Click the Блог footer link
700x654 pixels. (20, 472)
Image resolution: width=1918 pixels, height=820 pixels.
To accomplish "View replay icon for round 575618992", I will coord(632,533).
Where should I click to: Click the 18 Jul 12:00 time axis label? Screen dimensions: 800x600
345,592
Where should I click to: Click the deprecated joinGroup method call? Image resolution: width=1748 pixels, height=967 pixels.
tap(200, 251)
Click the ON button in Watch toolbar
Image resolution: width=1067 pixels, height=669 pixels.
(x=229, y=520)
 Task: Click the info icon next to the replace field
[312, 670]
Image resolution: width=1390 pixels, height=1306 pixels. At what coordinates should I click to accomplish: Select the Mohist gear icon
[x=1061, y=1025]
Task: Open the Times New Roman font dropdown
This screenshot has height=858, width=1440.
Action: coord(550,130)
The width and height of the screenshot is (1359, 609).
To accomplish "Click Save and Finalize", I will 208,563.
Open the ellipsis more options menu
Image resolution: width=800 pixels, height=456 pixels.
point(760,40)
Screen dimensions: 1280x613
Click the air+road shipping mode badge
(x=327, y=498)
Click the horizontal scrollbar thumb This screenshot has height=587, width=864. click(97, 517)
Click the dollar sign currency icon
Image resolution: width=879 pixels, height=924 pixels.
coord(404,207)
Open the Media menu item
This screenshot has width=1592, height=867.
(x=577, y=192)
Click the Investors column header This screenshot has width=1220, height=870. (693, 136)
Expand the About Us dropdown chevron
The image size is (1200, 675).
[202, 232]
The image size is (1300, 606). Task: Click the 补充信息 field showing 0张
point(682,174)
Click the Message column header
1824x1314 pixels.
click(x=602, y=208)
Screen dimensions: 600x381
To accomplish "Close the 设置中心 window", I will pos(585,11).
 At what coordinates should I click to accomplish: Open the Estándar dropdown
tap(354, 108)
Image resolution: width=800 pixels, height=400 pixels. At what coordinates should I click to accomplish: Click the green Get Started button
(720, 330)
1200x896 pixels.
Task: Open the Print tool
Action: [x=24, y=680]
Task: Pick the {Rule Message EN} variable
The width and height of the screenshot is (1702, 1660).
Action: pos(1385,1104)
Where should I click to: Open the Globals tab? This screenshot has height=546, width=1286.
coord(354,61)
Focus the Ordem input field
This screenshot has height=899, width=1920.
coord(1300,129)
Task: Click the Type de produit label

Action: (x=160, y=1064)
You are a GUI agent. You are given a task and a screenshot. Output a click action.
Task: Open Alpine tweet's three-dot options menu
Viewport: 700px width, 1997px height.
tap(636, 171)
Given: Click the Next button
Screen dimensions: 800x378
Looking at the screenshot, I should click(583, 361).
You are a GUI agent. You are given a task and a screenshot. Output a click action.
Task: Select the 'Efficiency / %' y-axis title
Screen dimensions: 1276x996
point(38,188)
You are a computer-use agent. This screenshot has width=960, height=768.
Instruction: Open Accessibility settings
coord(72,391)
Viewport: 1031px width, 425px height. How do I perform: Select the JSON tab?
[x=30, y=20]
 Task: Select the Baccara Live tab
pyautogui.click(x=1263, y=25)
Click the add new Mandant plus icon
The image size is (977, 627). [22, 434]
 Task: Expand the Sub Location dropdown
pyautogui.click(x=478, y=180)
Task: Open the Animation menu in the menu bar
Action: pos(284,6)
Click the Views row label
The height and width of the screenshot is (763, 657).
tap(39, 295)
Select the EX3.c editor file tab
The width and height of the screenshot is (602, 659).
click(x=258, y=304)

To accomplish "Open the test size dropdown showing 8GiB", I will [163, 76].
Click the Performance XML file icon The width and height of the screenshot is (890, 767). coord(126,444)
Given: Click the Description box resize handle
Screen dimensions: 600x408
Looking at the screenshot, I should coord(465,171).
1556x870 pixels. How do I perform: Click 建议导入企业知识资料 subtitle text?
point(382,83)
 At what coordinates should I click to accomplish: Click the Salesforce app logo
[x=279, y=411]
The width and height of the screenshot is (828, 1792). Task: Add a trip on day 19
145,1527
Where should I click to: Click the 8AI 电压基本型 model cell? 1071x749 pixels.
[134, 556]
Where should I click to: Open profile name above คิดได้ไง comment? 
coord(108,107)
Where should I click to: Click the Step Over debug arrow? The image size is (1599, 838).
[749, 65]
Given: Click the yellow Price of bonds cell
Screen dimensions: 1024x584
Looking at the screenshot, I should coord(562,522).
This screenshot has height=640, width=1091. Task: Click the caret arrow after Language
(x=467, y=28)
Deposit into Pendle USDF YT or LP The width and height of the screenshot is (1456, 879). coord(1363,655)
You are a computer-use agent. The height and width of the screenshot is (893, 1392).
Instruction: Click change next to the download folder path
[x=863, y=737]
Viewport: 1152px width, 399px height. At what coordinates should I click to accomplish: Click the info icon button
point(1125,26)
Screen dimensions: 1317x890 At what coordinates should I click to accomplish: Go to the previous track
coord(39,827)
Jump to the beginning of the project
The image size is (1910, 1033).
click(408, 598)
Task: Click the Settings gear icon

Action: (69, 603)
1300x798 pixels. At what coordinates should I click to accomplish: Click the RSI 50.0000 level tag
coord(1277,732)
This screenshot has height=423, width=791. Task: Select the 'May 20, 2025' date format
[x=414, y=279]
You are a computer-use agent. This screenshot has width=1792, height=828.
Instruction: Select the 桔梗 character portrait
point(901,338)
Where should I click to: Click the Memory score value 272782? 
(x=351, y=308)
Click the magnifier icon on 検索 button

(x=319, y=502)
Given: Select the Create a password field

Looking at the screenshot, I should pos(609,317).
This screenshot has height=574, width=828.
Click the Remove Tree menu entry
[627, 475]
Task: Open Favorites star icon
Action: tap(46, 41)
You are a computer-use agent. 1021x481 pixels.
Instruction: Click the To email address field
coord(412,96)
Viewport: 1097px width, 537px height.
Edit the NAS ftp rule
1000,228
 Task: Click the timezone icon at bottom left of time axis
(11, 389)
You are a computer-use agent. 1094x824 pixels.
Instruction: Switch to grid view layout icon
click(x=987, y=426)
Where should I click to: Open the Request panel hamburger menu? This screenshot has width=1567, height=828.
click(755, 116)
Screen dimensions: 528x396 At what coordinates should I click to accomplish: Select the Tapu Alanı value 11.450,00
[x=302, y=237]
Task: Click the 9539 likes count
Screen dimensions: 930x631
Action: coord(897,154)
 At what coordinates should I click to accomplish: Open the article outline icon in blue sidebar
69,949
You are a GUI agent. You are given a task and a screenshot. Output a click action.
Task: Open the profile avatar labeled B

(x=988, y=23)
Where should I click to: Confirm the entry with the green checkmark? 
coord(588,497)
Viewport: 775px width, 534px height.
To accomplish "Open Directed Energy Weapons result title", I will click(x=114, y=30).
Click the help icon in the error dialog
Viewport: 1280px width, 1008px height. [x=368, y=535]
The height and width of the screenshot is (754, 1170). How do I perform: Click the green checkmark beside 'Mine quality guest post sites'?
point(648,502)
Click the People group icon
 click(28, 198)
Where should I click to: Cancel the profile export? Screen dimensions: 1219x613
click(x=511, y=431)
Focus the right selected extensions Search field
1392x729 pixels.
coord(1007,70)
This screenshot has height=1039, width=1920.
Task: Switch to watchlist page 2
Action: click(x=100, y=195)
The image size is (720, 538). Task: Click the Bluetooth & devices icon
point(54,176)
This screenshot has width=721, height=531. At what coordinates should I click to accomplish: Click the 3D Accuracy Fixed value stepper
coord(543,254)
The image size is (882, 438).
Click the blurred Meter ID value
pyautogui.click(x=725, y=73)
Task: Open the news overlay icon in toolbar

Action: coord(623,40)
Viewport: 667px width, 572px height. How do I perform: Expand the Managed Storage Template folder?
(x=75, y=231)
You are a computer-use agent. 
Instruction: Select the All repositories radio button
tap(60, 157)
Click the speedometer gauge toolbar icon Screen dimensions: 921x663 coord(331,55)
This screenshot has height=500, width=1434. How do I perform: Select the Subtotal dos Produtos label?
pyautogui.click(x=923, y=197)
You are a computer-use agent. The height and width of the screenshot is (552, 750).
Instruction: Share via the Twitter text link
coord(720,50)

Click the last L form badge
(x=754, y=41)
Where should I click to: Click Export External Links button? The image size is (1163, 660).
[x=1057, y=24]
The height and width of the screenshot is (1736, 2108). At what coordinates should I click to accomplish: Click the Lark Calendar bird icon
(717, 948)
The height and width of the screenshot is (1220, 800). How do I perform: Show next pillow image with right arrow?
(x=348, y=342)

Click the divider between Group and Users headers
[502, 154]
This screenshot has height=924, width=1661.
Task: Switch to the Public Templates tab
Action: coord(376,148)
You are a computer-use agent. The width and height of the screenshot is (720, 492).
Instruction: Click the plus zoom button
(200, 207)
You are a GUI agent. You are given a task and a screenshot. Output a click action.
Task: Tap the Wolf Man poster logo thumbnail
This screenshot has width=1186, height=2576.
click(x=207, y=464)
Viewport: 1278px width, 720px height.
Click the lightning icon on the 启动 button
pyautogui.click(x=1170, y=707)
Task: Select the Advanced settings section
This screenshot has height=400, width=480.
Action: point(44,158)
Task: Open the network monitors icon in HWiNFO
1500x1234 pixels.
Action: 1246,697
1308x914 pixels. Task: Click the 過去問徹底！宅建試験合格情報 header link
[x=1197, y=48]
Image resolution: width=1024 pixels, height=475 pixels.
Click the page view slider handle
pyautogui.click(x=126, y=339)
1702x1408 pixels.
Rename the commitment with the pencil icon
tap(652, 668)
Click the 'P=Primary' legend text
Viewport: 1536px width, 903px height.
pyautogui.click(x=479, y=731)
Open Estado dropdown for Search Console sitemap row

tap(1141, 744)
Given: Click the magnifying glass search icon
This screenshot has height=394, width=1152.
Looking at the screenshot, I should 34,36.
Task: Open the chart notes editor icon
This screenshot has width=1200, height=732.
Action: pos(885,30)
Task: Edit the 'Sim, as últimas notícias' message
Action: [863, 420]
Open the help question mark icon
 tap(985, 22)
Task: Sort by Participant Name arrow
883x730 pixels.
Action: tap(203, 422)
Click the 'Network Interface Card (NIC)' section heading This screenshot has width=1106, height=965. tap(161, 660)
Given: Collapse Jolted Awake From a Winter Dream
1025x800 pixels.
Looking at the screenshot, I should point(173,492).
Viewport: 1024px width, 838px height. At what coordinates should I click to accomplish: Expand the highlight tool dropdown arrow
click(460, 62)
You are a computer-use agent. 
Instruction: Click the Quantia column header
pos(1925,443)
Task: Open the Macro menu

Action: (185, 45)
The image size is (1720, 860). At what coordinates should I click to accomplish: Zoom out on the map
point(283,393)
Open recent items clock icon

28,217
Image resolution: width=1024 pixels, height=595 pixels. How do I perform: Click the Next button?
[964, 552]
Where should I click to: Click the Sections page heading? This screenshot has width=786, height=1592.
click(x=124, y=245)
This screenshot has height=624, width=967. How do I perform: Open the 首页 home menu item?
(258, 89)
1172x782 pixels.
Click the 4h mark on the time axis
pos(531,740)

= = = =

For this exercise, output exactly the lines above from the line with "Rename the commitment with the pencil icon" to the line with "Task: Open the chart notes editor icon", counting both, and leave out the rest.

Rename the commitment with the pencil icon
tap(652, 668)
Click the 'P=Primary' legend text
Viewport: 1536px width, 903px height.
pyautogui.click(x=479, y=731)
Open Estado dropdown for Search Console sitemap row

tap(1141, 744)
Given: Click the magnifying glass search icon
This screenshot has height=394, width=1152.
Looking at the screenshot, I should 34,36.
Task: Open the chart notes editor icon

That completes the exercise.